Code Refractor - Virtual Machines/Compiler performance musings

Thursday, February 18, 2016

Question: "Does Java run faster than C and C++ today?"

As I was writing this allocation free parser, I ported the code (90%, in the sense that I did not use smart-pointers) to C++ with hoping that bounds checking or other hidden wins will show off.

The single problem is that C++ is very tricky to optimize.I tried all my best, I did not use any bounds checking (so I skipped using STL all-together), I send as much as I understood everything as const-reference when it was not an integer but a data buffer, and so on. So I did all low-level optimizations I knew and the code was having the same level of abstraction as Java. For very curious people and if requested, I will be glad to give it as a zipped file (the code leaks memory, but when the loop is executed with zero memory allocation - exactly like Java).
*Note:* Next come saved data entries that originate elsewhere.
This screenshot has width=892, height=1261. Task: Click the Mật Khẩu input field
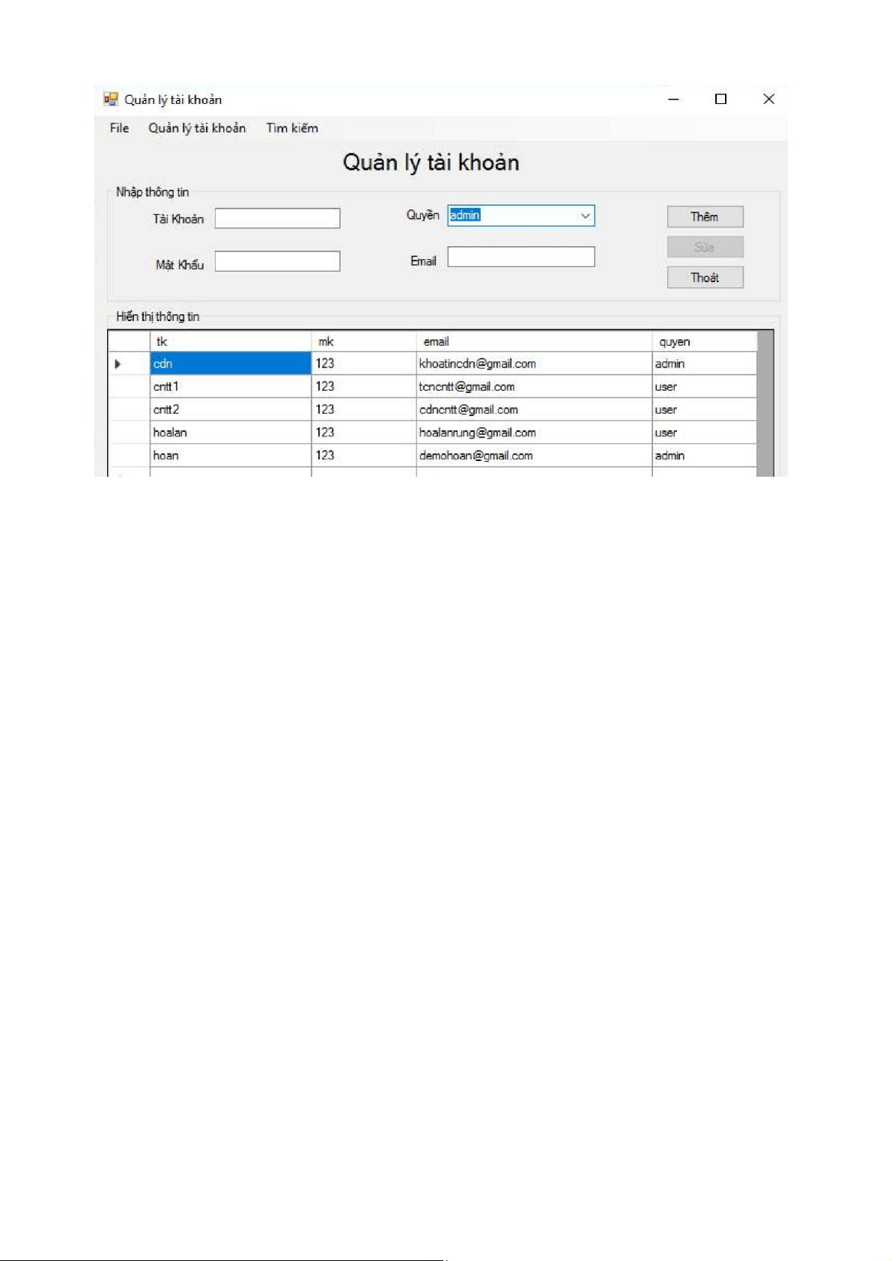tap(277, 262)
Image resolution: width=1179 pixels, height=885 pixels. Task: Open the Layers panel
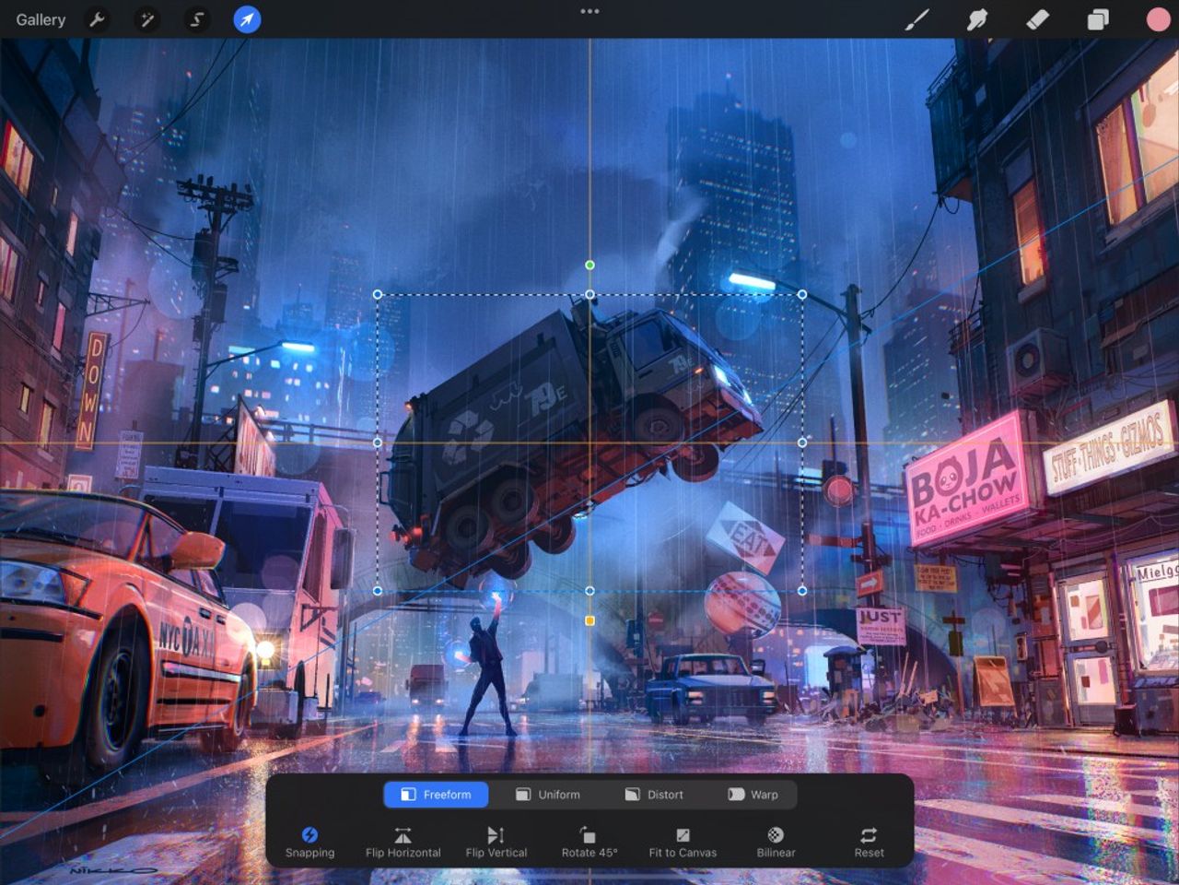pos(1096,19)
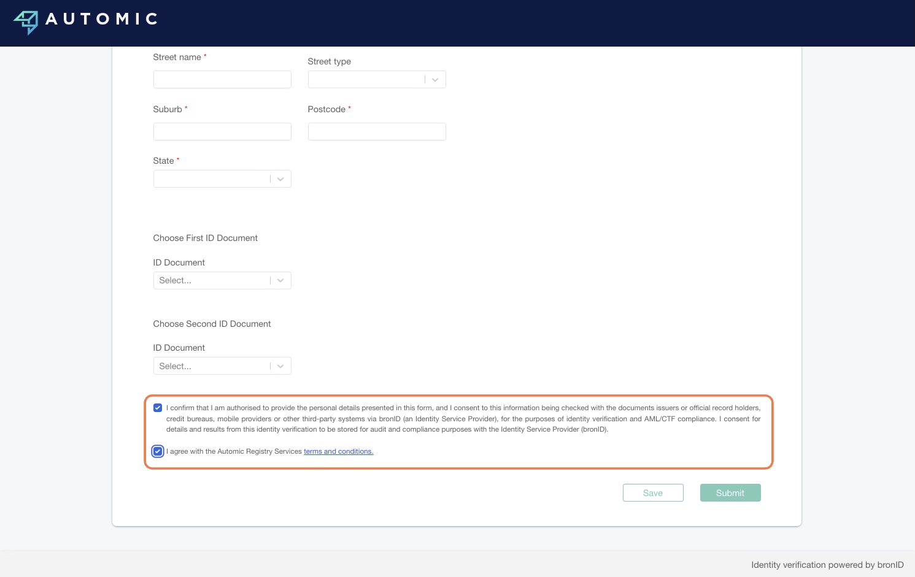The image size is (915, 577).
Task: Click the State field chevron arrow
Action: pyautogui.click(x=280, y=179)
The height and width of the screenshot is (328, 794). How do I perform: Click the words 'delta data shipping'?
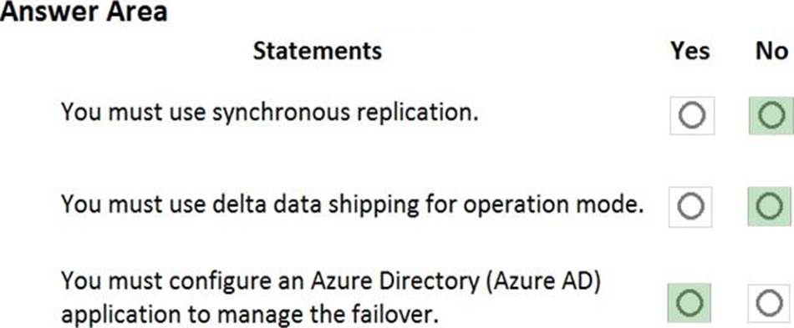point(315,204)
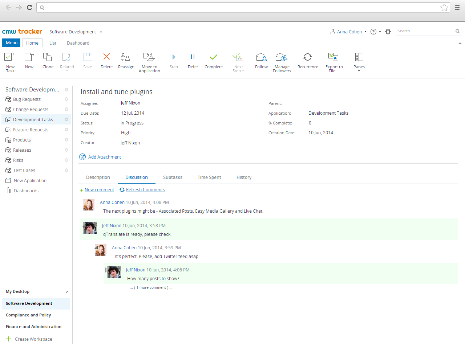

But the biggest bummer for C++ is that it ran slower than Java.

Most of the time Java code would achieve a bit more than 800 iterations, rarely 900, and rarely something like 770 iterations (there are fluctuations because of CPU's Turbo, which is very aggressive on a laptop, like it has a stated 2.5 GHz but it operates at 3.5 when is using 1 core). With C++ I could iterate all QuickFix's test suite in 700 to 800 range of iterations. This happened with MinGW GCC 4.9 (32 bit) with -Ofast -flto (as for now being the fastest configuration). The part where C++ wins hands down comparing with Java is memory usage, where the C++ implementation was using just a bit over 5 MB, when Java implementation was using 60 MB. So there are differences, but still, Java was running visibly faster. I tried also using GCC on Ubuntu. But Ubuntu uses GCC 4.8 (64 bit) and at least this code seems not to optimize well and I get just 440 iterations.

But you know what? The Java code was really straight forward, no configuration/ runtime optimization settings. Everything was running just faster. There is not even a debug/release configuration. Java runs as quick (like equivalent with GCC -O3) up to the point it hits a breakpoint. If you hit a breakpoint, it will go back to interpreter mode.

Even it seems kind of stupid, I think that I can see some conclusions of it, if it is kind of possible in many situations for Java to run as smooth, an office suite, like let's say LibreOffice were better off if they were gradually rewritten in Java, instead of removing it because it starts a bit slower. I could imagine a hypothetical future where JavaFX were the dialogs, later the canvas and it would work on almost all platforms where JavaFX runs, including but not limited to: iPhone (it would require RoboVM though, which today is proprietary), Android (GluOn) and would have support for common databases (because of JDBC which has a very wide support) to fill data in the "Excel" (tm) component of the suite.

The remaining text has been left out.